> _Given passage_:
---
Every node in Netdata has one or more node instances: the combination of the Node ID, and the Claim ID of the Agent that represents the node. For nodes connected directly to Cloud (hops = 0), the Claim ID is that of the node's Agent itself, for nodes connected through a Parent (including virtual nodes), it is the Parent Agent's Claim ID (hops > 0). Metrics data can be available at any of the node instances and alerts are fired on behalf of a node instance. Cloud ensures proper query routing and alert aggegation.

The node instances with hops > 0 can currently be in the following states:

  • Online: the node is available (the child/leaf Agent is running and providing new metrics) and queryable (there is metrics data available for querying).
  • Stale: the node is not available, but there's still previous data stored that can be queried.
  • Offline: the node is not available and there's no metrics data to be queried.
  • Pruned: the node is not available, not queryable, and not included in requests for lists of node instances.
---
> _What you will do_:
(a) In the passage on Netdata node instances, whose Claim ID is used for a node connected directly to Cloud?
(b) Edit the passage on Netdata node instances, starting with "Every node in" and going on through "available for querying).", so that "Claim ID" becomes "Claim Key" throughout.
Rely only on the passage on Netdata node instances.
---
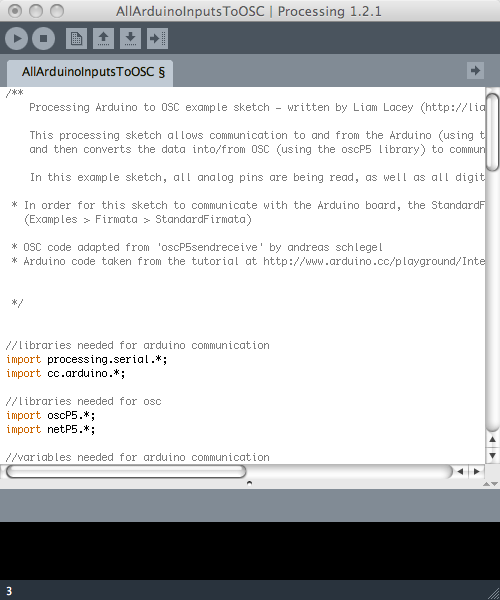Select the AllArduinoInputsToOSC tab

90,73
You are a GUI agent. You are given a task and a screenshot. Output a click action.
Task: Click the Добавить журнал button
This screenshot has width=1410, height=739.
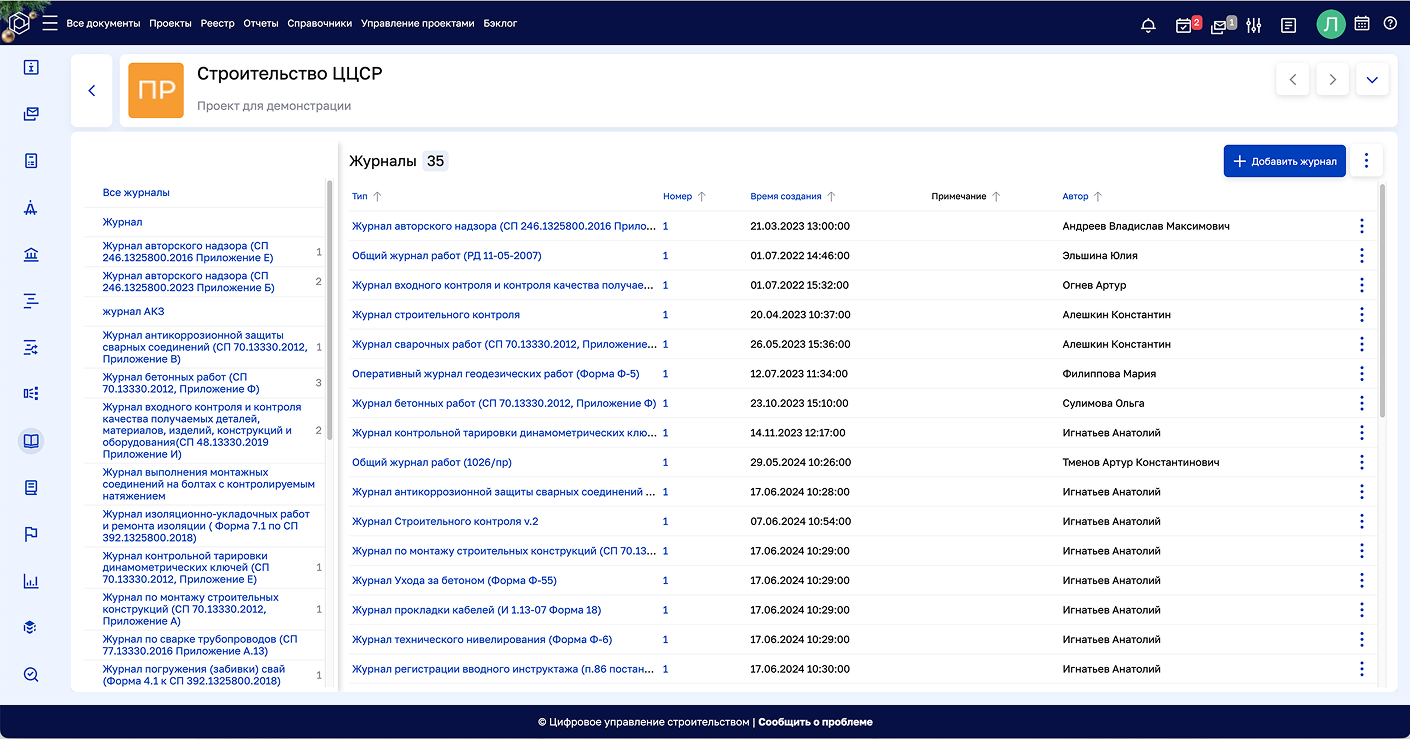pos(1284,161)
---
> _Responses in order_:
(a) The Claim ID of the node's own Agent.

(b)
Every node in Netdata has one or more node instances: the combination of the Node ID, and the Claim Key of the Agent that represents the node. For nodes connected directly to Cloud (hops = 0), the Claim Key is that of the node's Agent itself, for nodes connected through a Parent (including virtual nodes), it is the Parent Agent's Claim Key (hops > 0). Metrics data can be available at any of the node instances and alerts are fired on behalf of a node instance. Cloud ensures proper query routing and alert aggegation.

The node instances with hops > 0 can currently be in the following states:

  • Online: the node is available (the child/leaf Agent is running and providing new metrics) and queryable (there is metrics data available for querying).